Attrezzo la sosta e sono sospeso nella nebbia, la nuvola del
Gran Sasso è arrivata da un pezzo, ma io ero troppo preso
con le mie tribolazioni. Scendo, pulisco il tiro e risalgo con
lo zaino.
Mi aspetta un bel diedro compatto, troppo compatto, quasi
liscio e verticale, niente di simile al tiro sotto. Dopo un
tratto di difficile arrampicata libera, sono costretto ad usare
ancora l’artificiale. Metto un friend e provo se tiene. Ancora
non ho imparato a spostare il viso quando provo un ancoraggio.
Me lo stampo sulla mascella e completo l’opera iniziata con
il tiro precedente. Blocco il sangue con la solita maglietta,
che ormai ha le maniche rosse (il mio colore preferito) e riprovo
con una misura di friend diversa.
Finalmente esco dal tratto duro della via, ora dovrebbe essere
meno difficile.---
Faccio due tiri di settanta metri su difficoltà classiche,
in solitaria si arrampica con una singola (anche di settanta
metri) e non si hanno problemi di scorrimento, la corda è
fissa.
Sono stanchissimo, ho le mani piene di piccole ferite, tutte
le martellate andate a vuoto e le conseguenti botte delle nocche
sulla roccia. Per evitare di salire, scendere e di nuovo salire
ogni tiro, decido di uscire slegato per la via “FIRST”, che
da qui è più facile, ma dovrò caricarmi
tutto sulle spalle.
Con attenzione e calma, salgo un’interminabile serie di placchette,
lo zaino con il materiale mi fa penare, ma sono in cresta prima
delle cinque del pomeriggio. Da solo e facendo il minimo rumore
possibile, anche questa è fatta.
Immerso nella nebbia, mi avvio sulla cresta Nord del Corno
Piccolo. All’uscita della via che stanno salendo Luca, Roberto
e Piero, gli faccio una voce, mi risponde Luca. Non li vedo,
avranno ancora tre tiri. Continuo da solo verso il rifugio.

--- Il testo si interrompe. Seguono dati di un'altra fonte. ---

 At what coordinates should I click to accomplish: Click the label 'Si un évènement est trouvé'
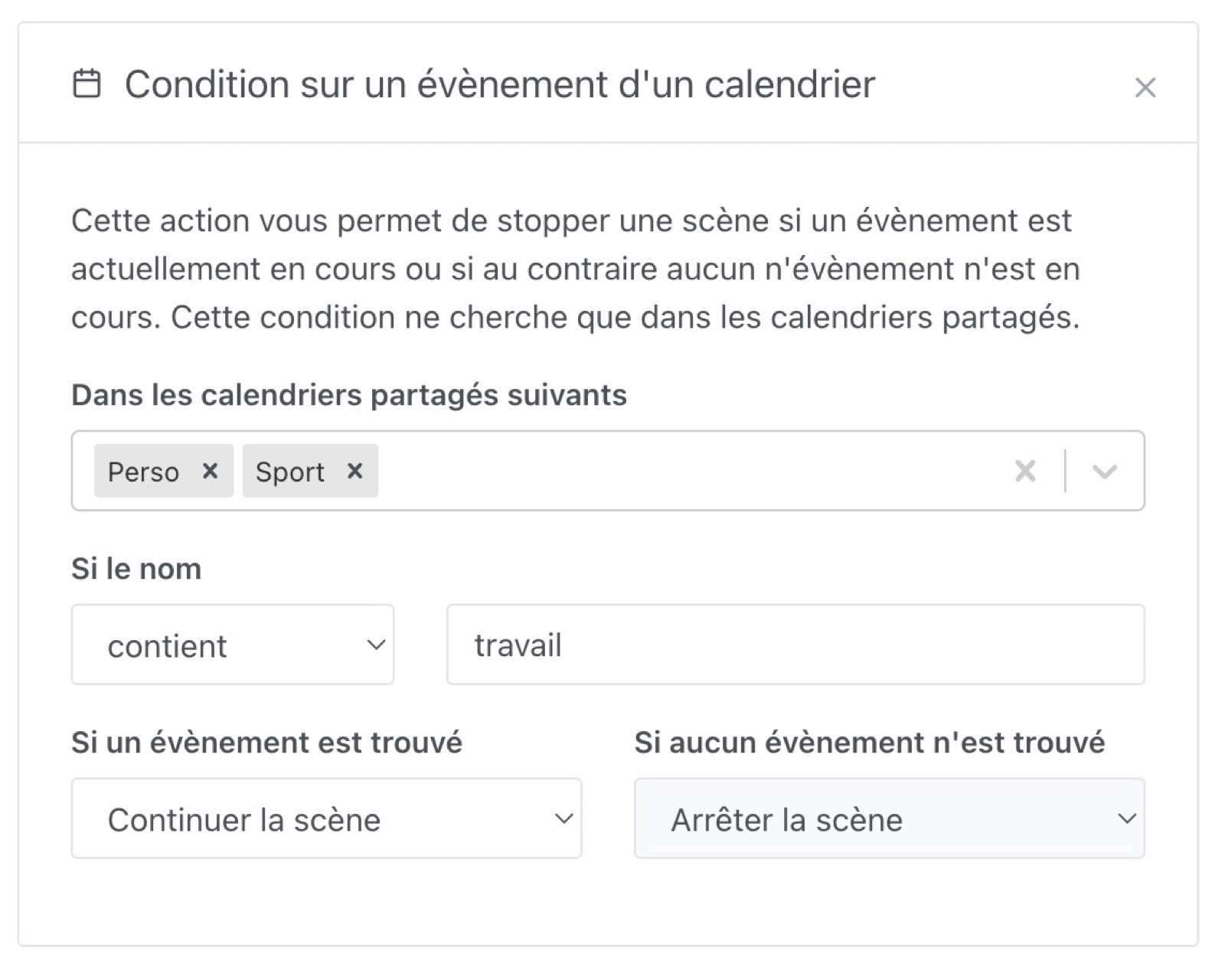click(268, 741)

Più stanco del solito rimugino sulle motivazioni che
mi portano a ciò, ma ormai tutto è passato e già
progetto la prossima salita … forse ancora da solo.
Il giorno dopo, a casa, apprendo che è morto Pietro
Valpreda. Ricordo bene quegli anni bui e l’orrendo complotto
ai nostri danni, che ha costellato la storia d’Italia di stragi
impunite. Pietro è stato perseguitato per le sue idee
e ha scontato colpe non sue e, ne lui ne noi, abbiamo avuto
giustizia. Chi doveva difenderci da ciò è stato
complice e mandante e, ancora oggi, perpetua il suo piano.
Dedico questa via a Pietro Valpreda.